The request | Write out everything from the row containing "Viewport: 925px width, 490px height." down to the end of the rows, both ends included, and omit the pictures from your answer.

Given information |
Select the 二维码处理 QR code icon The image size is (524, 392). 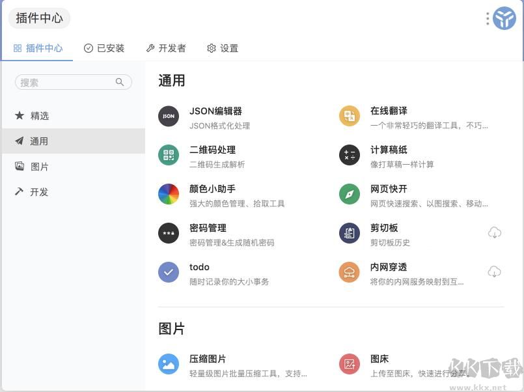[169, 155]
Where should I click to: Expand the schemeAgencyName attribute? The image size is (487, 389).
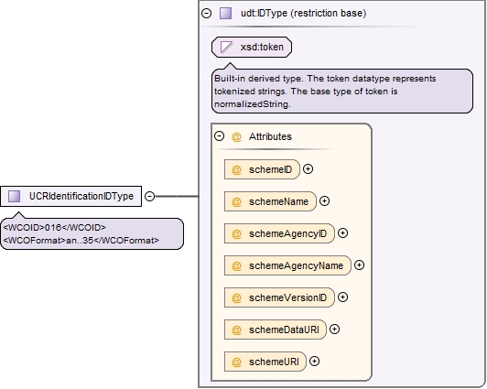point(359,265)
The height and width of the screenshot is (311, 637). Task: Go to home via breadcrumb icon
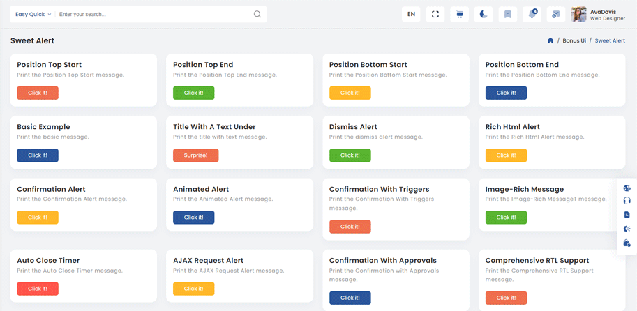point(550,40)
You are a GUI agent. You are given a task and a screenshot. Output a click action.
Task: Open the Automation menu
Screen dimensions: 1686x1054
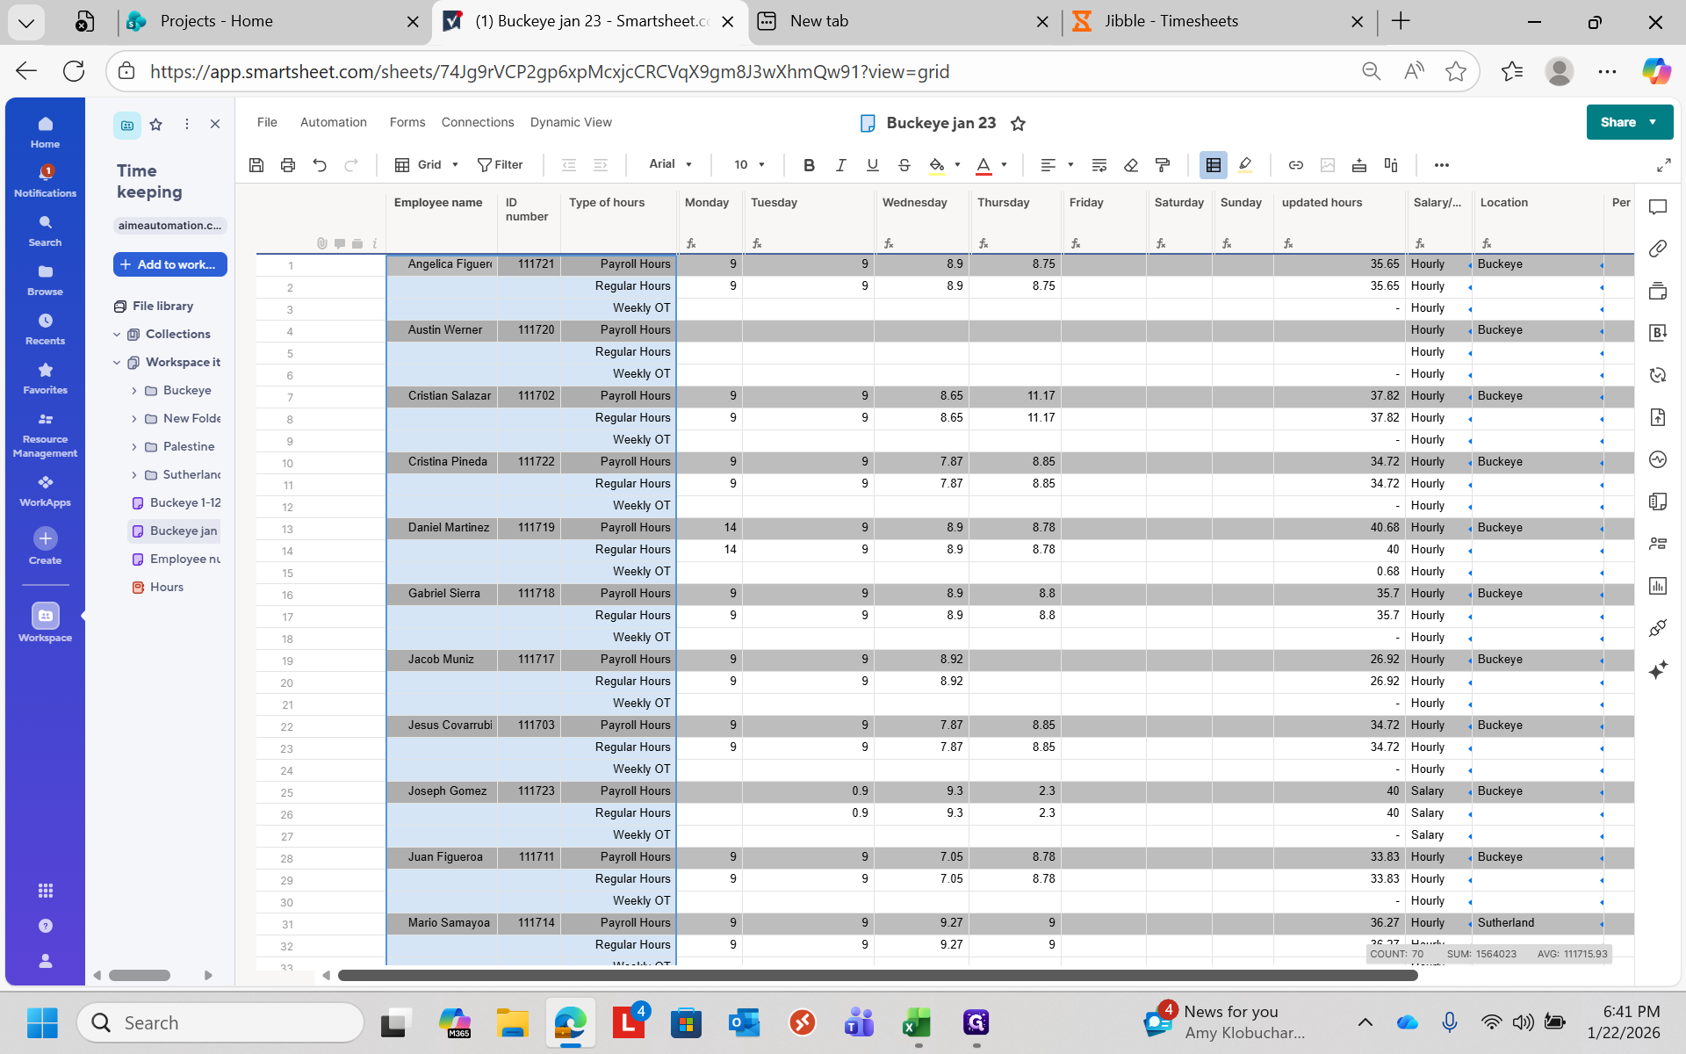(x=333, y=122)
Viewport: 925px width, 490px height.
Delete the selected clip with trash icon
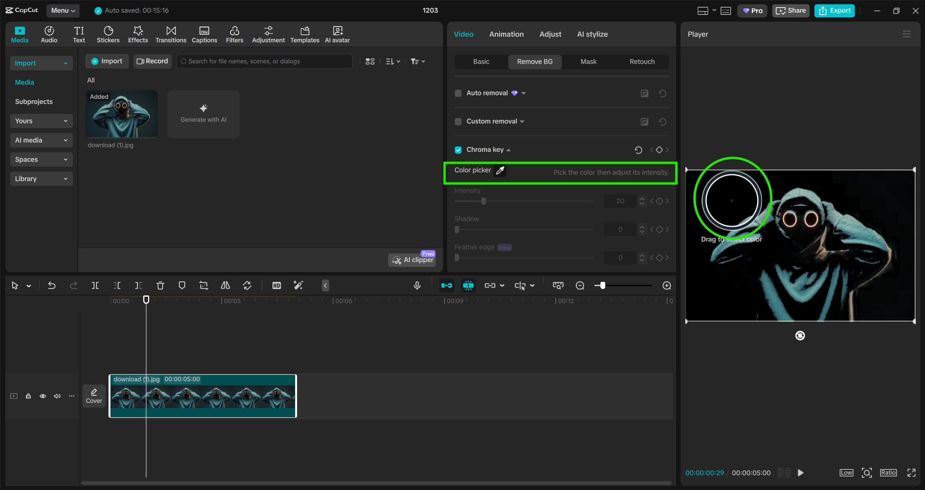pos(160,286)
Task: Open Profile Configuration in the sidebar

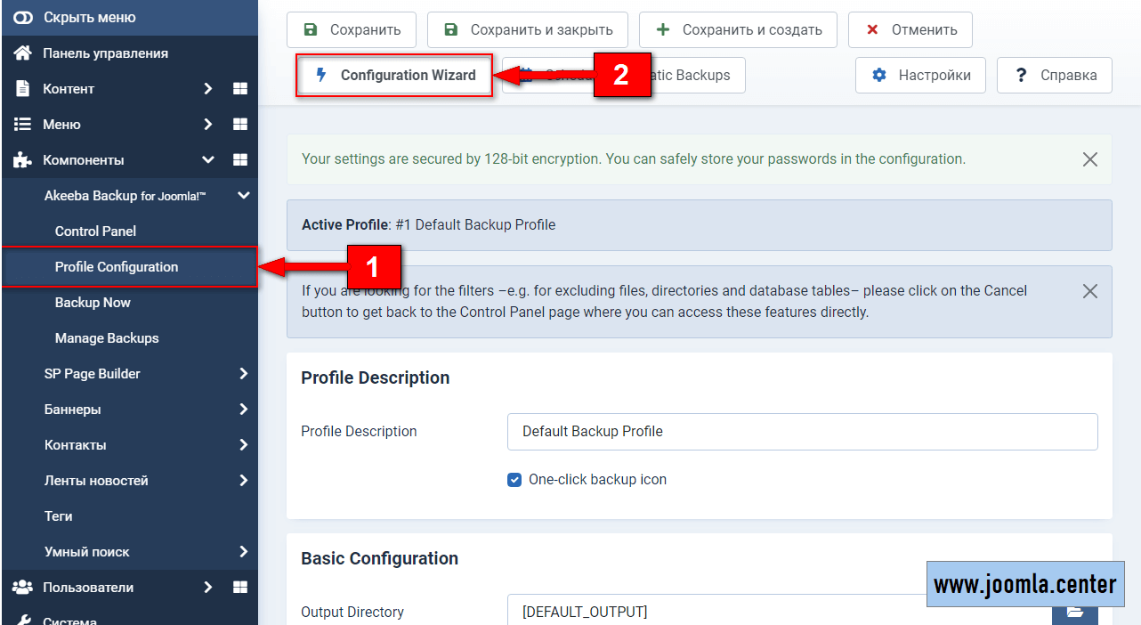Action: pos(117,267)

Written answer |
Viewport: 925px width, 490px height.
Delete the selected clip with trash icon
pos(160,286)
Task: Open Profile Configuration in the sidebar

Action: pos(117,267)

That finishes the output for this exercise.